* _Set exercise_: Return the lines of the items below unchanged, beginning with the line that contains "The width and height of the screenshot is (893, 502)." and continuing through the line that contains "point(107,151)". Omit the pictures.

Records about locating elements on screens:

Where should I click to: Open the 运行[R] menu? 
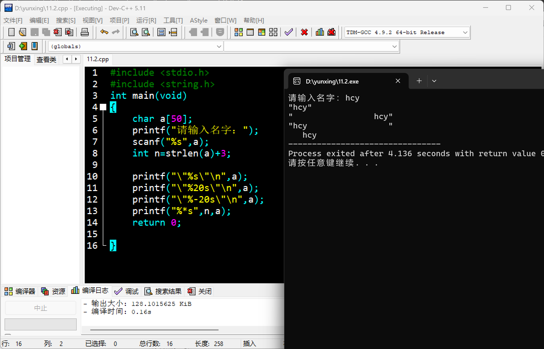tap(146, 20)
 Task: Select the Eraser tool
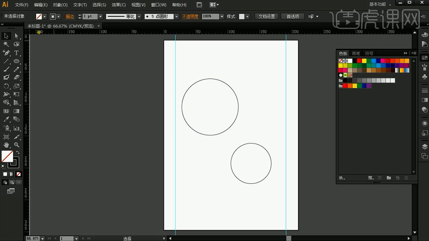coord(16,77)
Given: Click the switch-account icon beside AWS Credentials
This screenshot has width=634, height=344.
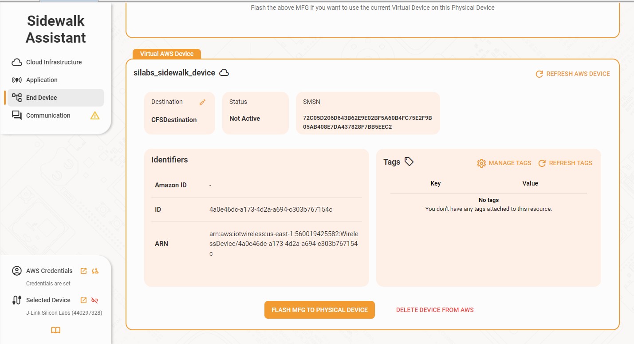Looking at the screenshot, I should (95, 271).
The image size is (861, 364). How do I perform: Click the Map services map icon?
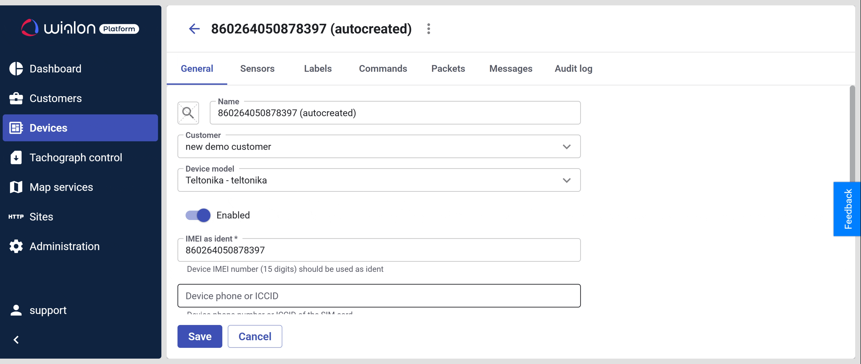[16, 187]
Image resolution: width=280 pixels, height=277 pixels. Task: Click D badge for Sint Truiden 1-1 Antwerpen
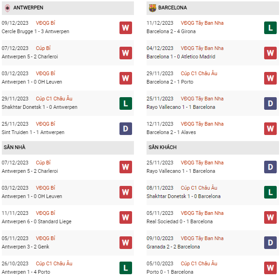pyautogui.click(x=125, y=128)
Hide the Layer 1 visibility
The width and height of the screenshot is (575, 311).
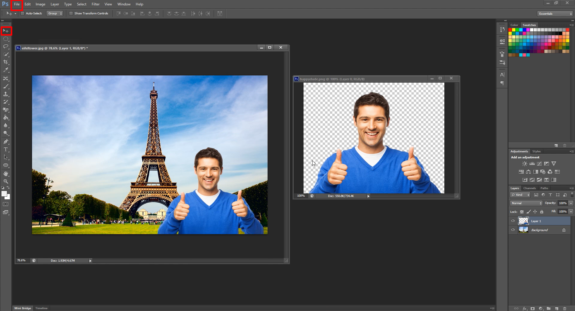tap(513, 221)

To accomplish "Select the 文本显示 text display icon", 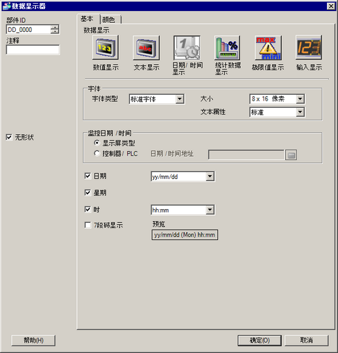I will point(146,48).
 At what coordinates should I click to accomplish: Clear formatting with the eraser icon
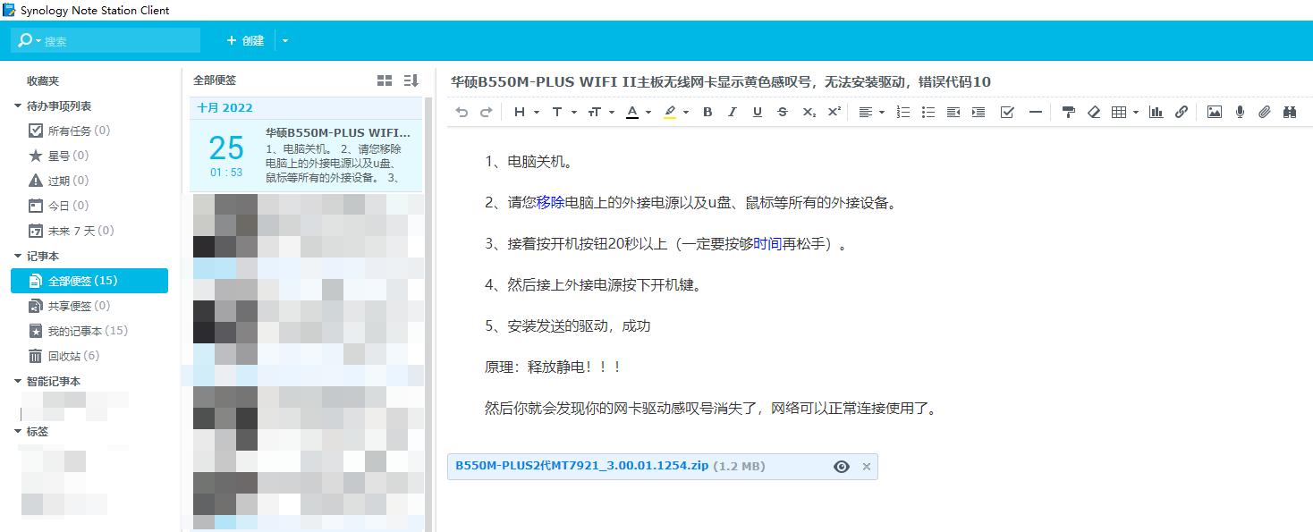[1094, 112]
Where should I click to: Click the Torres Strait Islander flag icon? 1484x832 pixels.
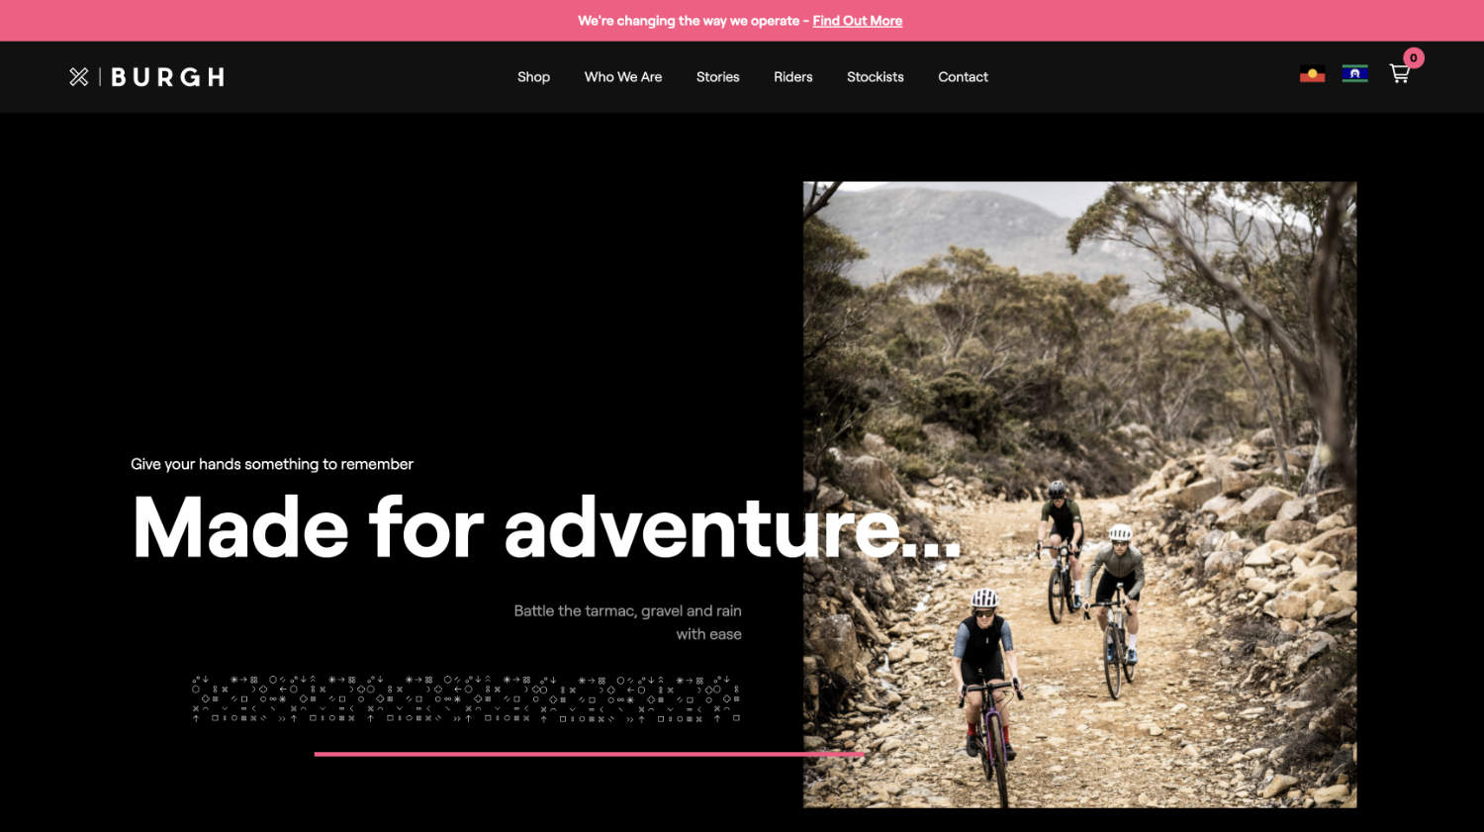click(x=1354, y=74)
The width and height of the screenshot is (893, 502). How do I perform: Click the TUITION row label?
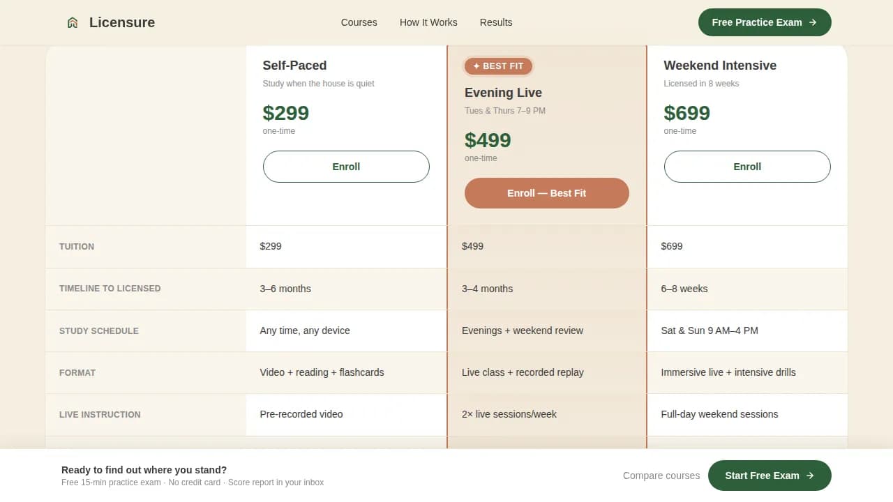(x=77, y=246)
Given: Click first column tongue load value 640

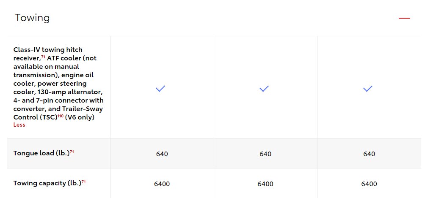Looking at the screenshot, I should coord(162,154).
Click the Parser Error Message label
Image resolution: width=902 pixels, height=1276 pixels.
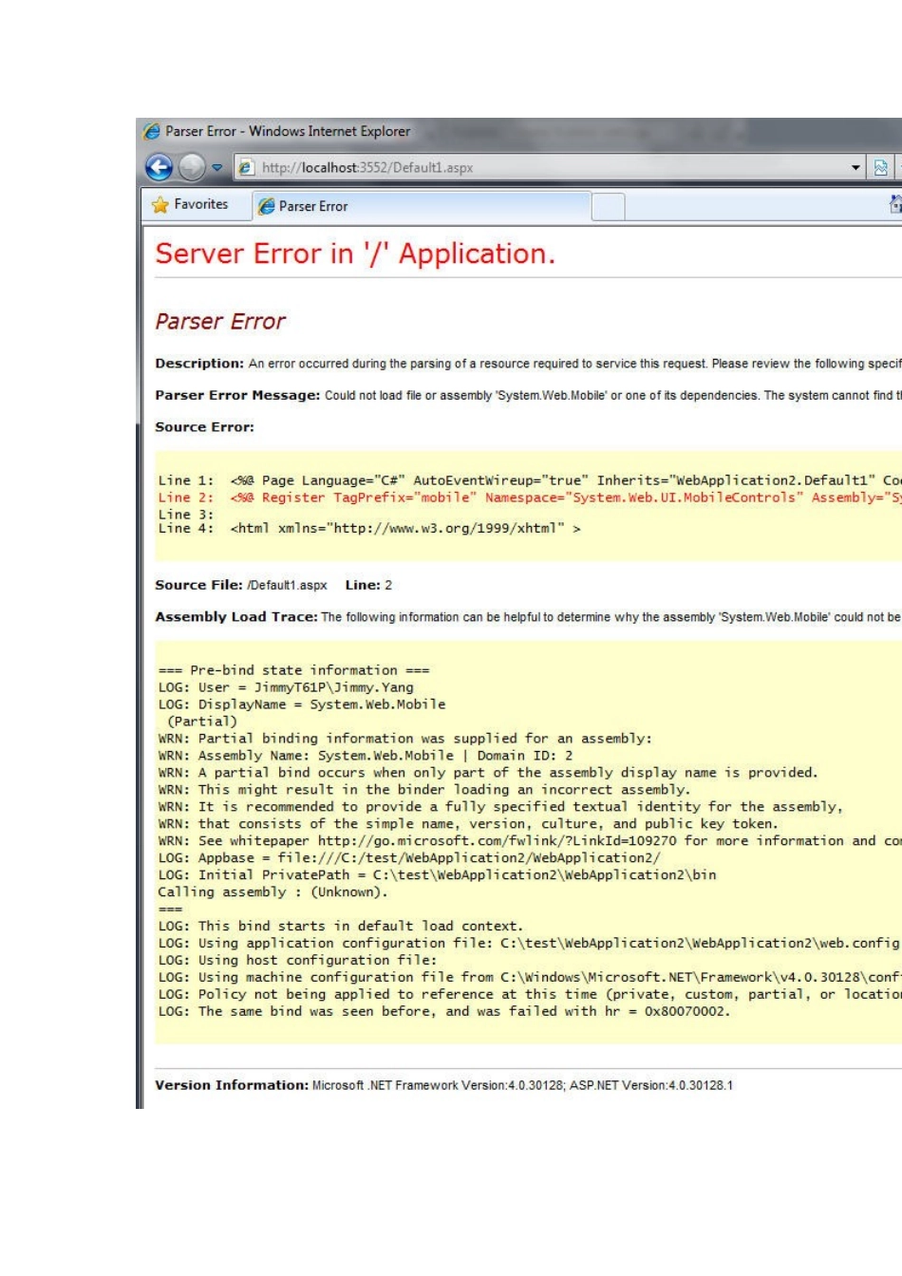[237, 396]
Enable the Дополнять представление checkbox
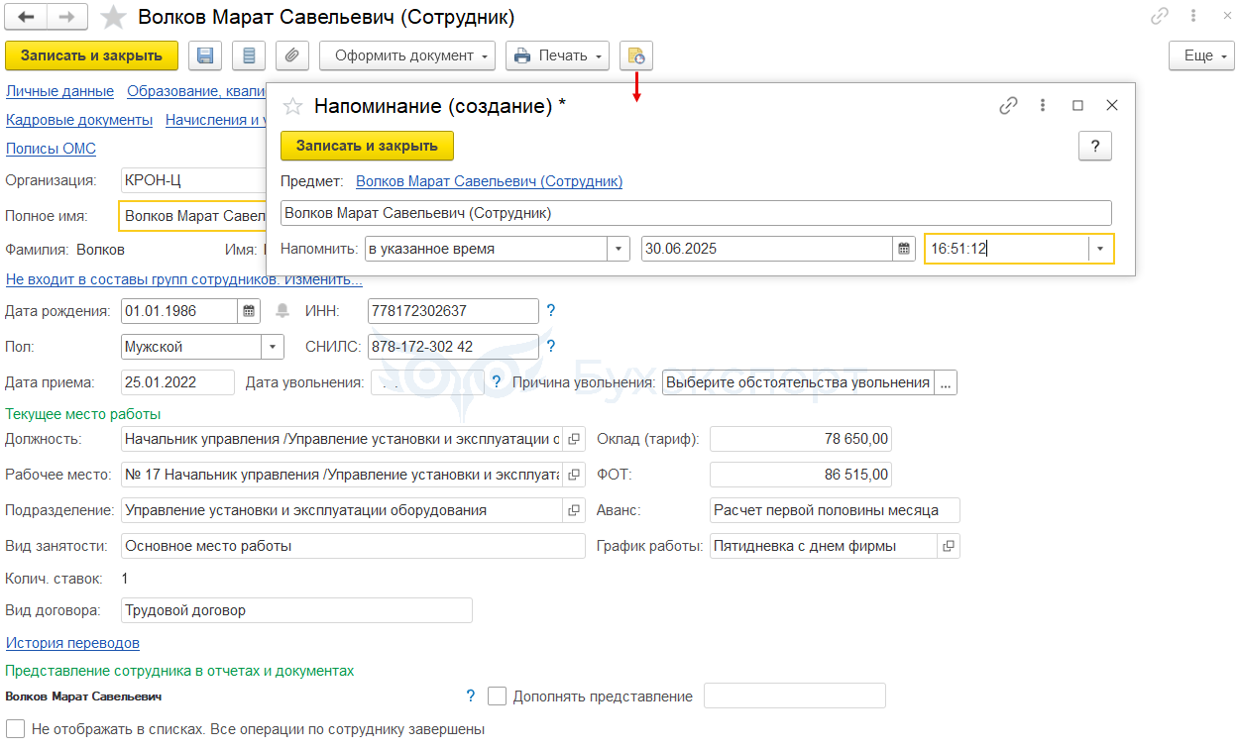The image size is (1240, 750). coord(498,696)
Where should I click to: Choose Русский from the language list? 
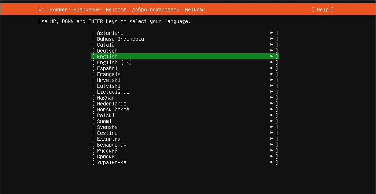point(107,151)
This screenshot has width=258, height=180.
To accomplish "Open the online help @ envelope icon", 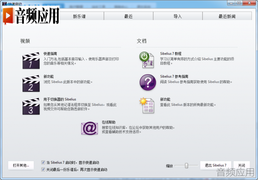I will point(90,128).
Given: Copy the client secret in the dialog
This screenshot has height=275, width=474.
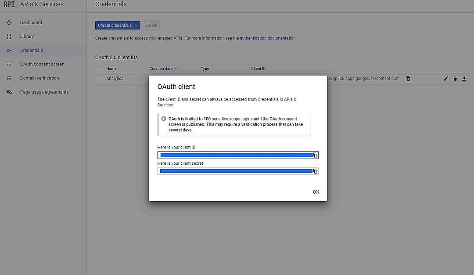Looking at the screenshot, I should click(x=315, y=171).
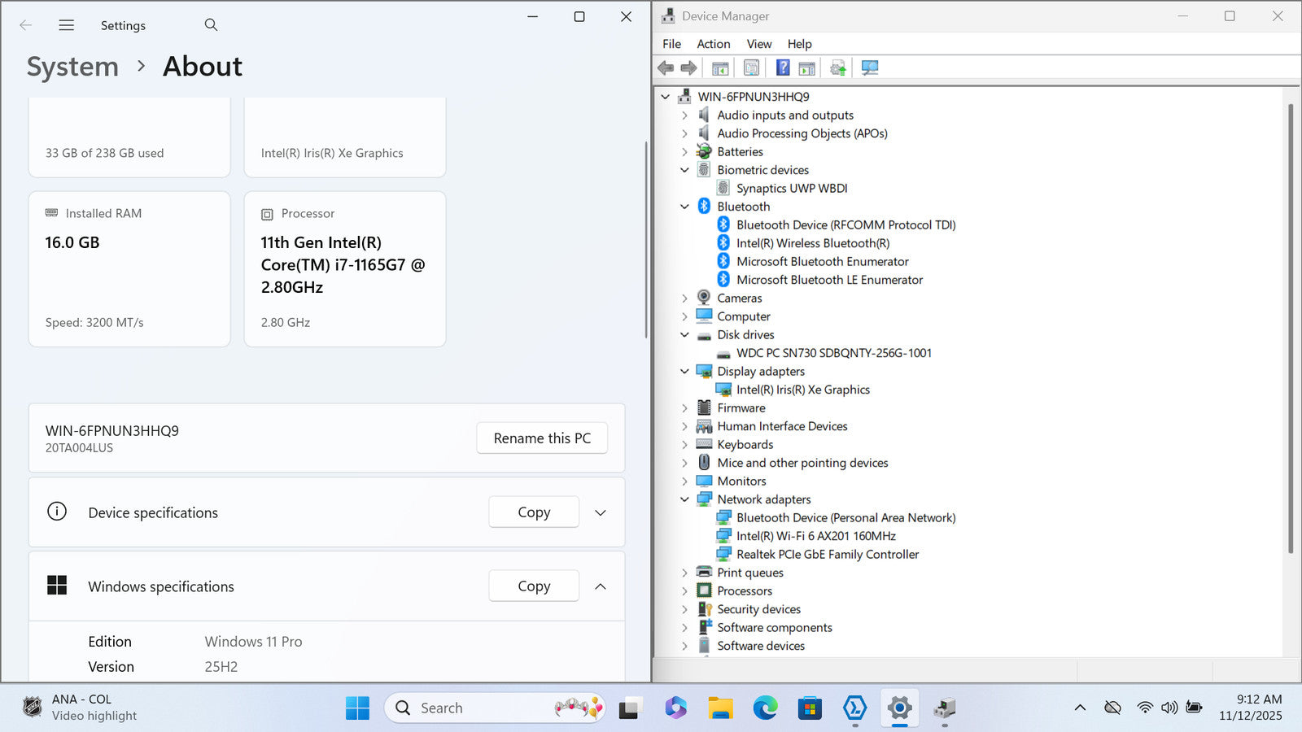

* _Full output_:
The width and height of the screenshot is (893, 502). How do I perform: Click the TUITION row label?
(x=77, y=246)
Given: Click first column tongue load value 640

Looking at the screenshot, I should coord(162,154).
Click the Parser Error Message label
Image resolution: width=902 pixels, height=1276 pixels.
[237, 396]
Enable the Дополнять представление checkbox
The image size is (1240, 750). coord(498,696)
Where should I click to: Choose Русский from the language list? 
point(107,151)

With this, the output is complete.